Quels sont les freins actuels à la mise en place de ce dispositif ?

1) La gestion des données est le premier point
Il y a deux manières d’aborder la chose : soit par une gestion simple, où le passeport n’aura en son sein que des informations telles que les nom, prénom, date de naissance, motif de sortie, validité et photo d’identité ; soit par gestion plus complexe où le passeport s’apparenterait davantage à une application de traçage.

2) Deux applications qui ne répondent pas aux mêmes enjeux
L’application StopCovid se veut une mesure préventive là où le passeport immunitaire constitue une réponse a posteriori, et qui peut se révéler efficace pour certaines professions comme le personnel médical – celui des EHPAD, par exemple, ou pour les salariés amenés à se déplacer régulièrement sur le territoire national.

3) L’absence d’uniformité et de cohérence européenne
Si l’on observe d’une part l’application StopCovid et d’autre le passeport immunitaire, aucun ne fait l’objet d’un traitement européen.

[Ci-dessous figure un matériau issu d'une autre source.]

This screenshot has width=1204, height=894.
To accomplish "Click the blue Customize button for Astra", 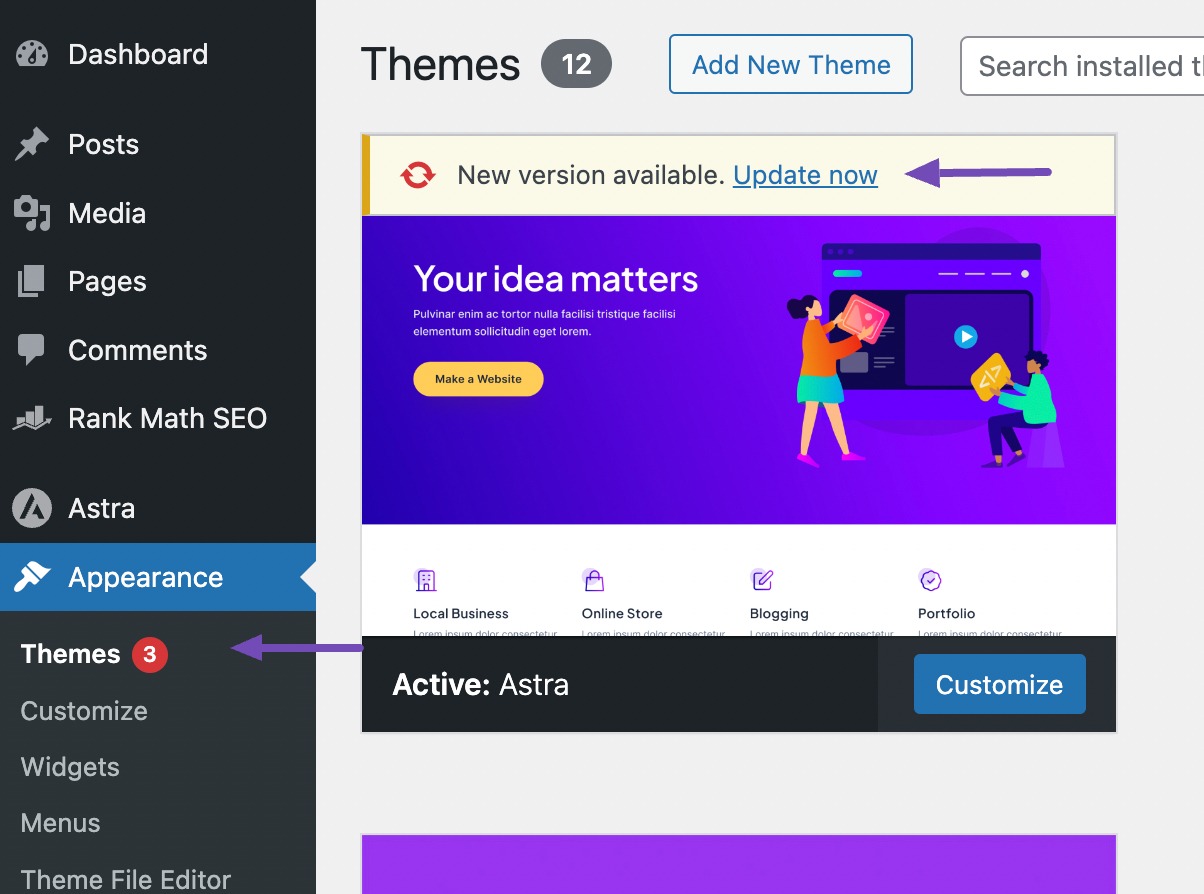I will 999,684.
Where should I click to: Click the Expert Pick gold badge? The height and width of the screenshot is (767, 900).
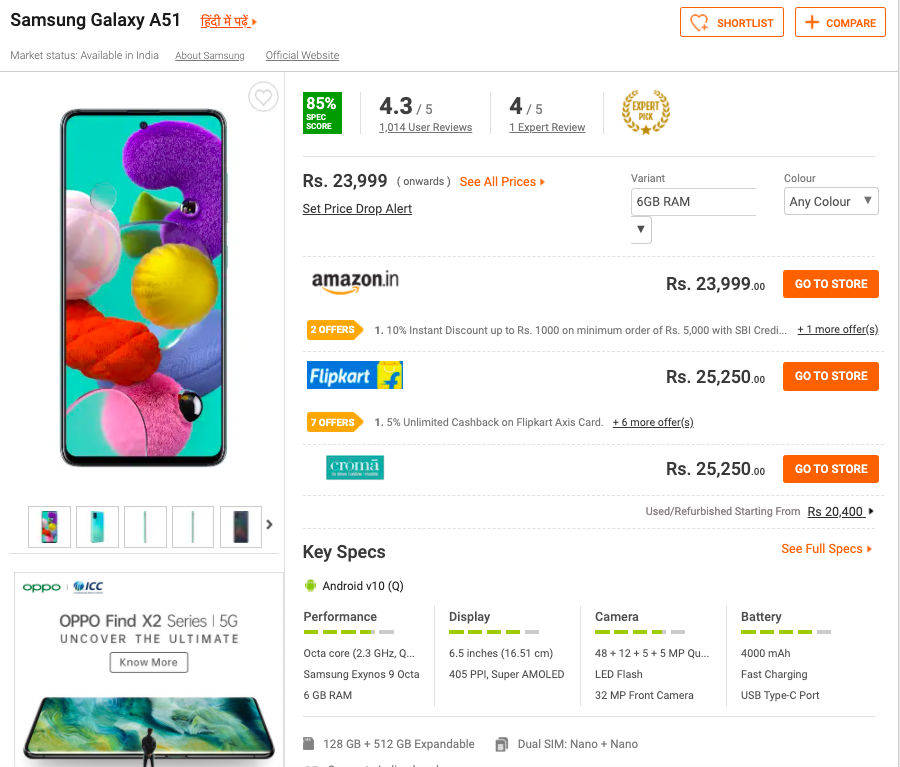coord(645,112)
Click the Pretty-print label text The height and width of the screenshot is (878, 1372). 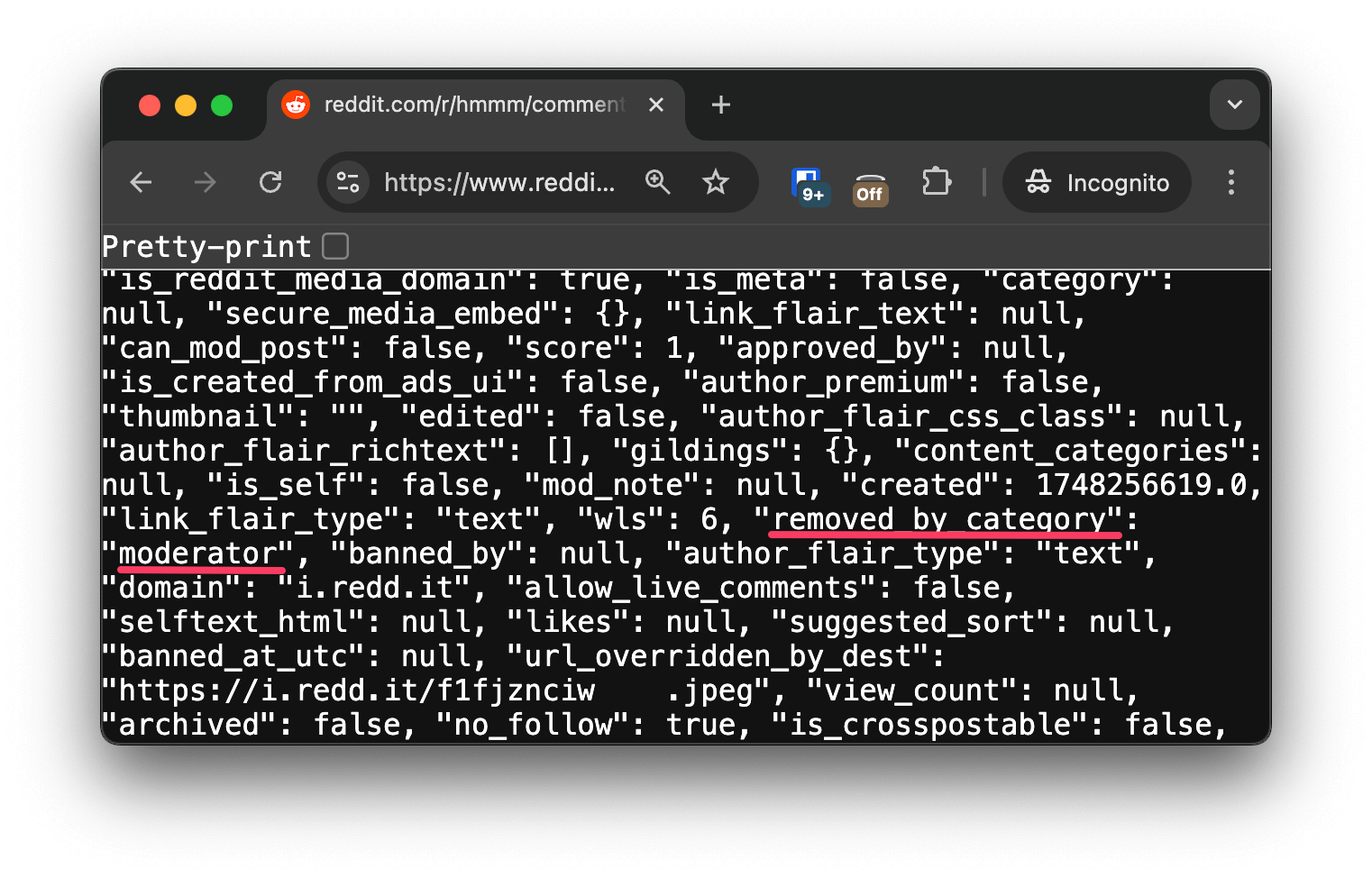pyautogui.click(x=206, y=245)
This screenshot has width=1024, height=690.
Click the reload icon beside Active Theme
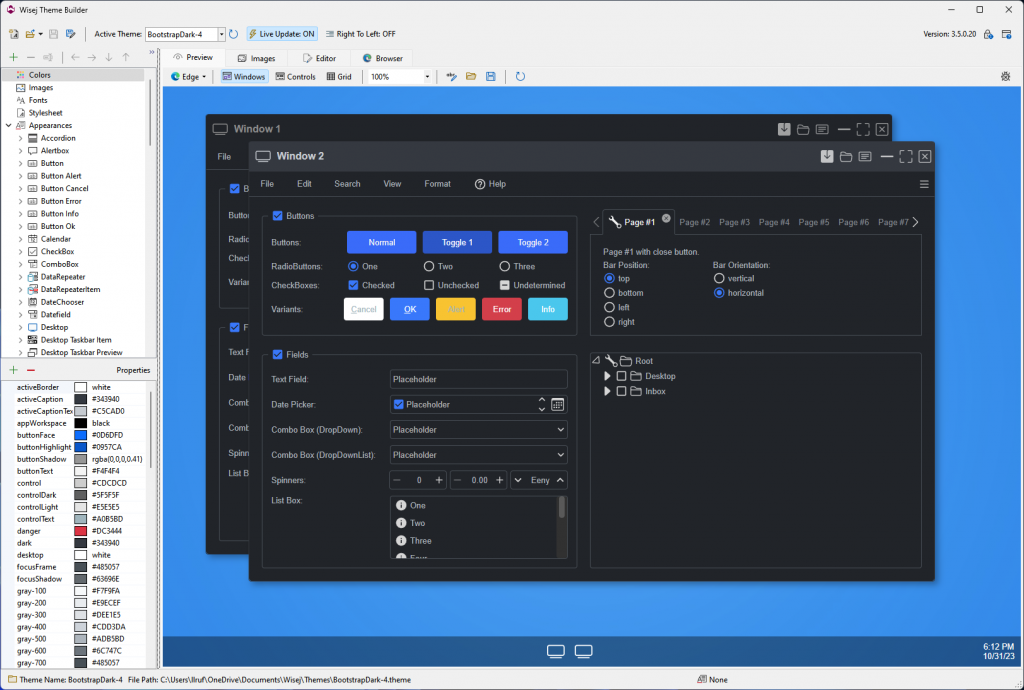(x=234, y=34)
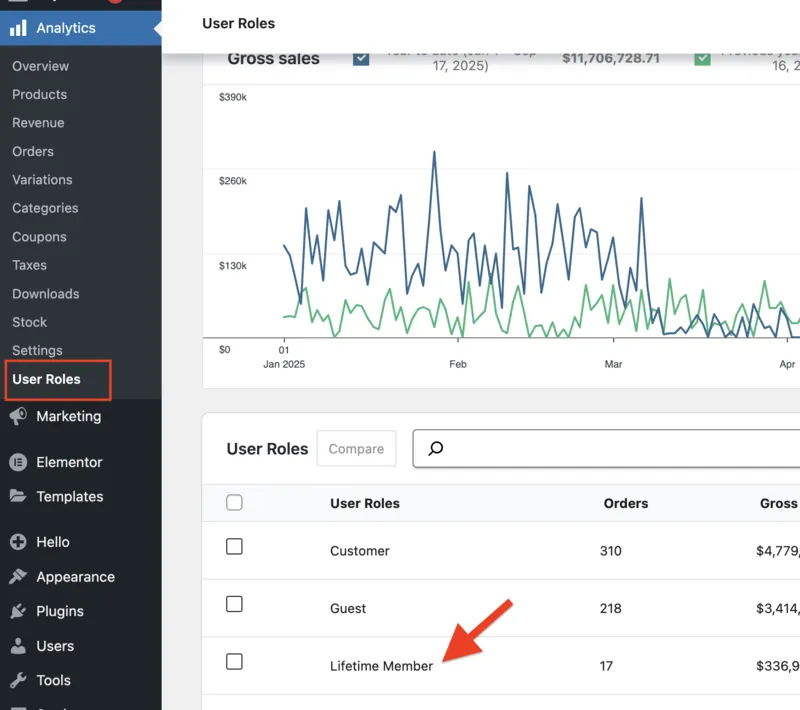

C’est ce que l’on reproche aujourd’hui aux pays dans leur gestion de la crise : chacun avance de son côté, sans concertation européenne, mais en cherchant pourtant la même finalité. Le résultat est que chaque passeport fonctionnera sur son territoire mais une fois hors des frontières il n’y aura plus de suivi. Or l’on sait que le véritable problème réside dans les déplacements massifs de population que génère la reprise du travail mais plus globalement la reprise d’une vie active.
S’il doit y avoir une coopération européenne pour sortir de la crise – et on l’espère – il faut qu’elle porte sur des moyens technologiques et non uniquement financiers. Notre voisin allemand avance à pas-de-géant sur le sujet du passeport immunitaire, et si la France y réfléchit ce n’est pas sa priorité dans la mesure où seuls 7 % de la population serait potentiellement déjà immunisée. C’est donc une réflexion sur le long terme qu’il faut amorcer, pour permettre de sécuriser les déplacements de population au sein de l’Union.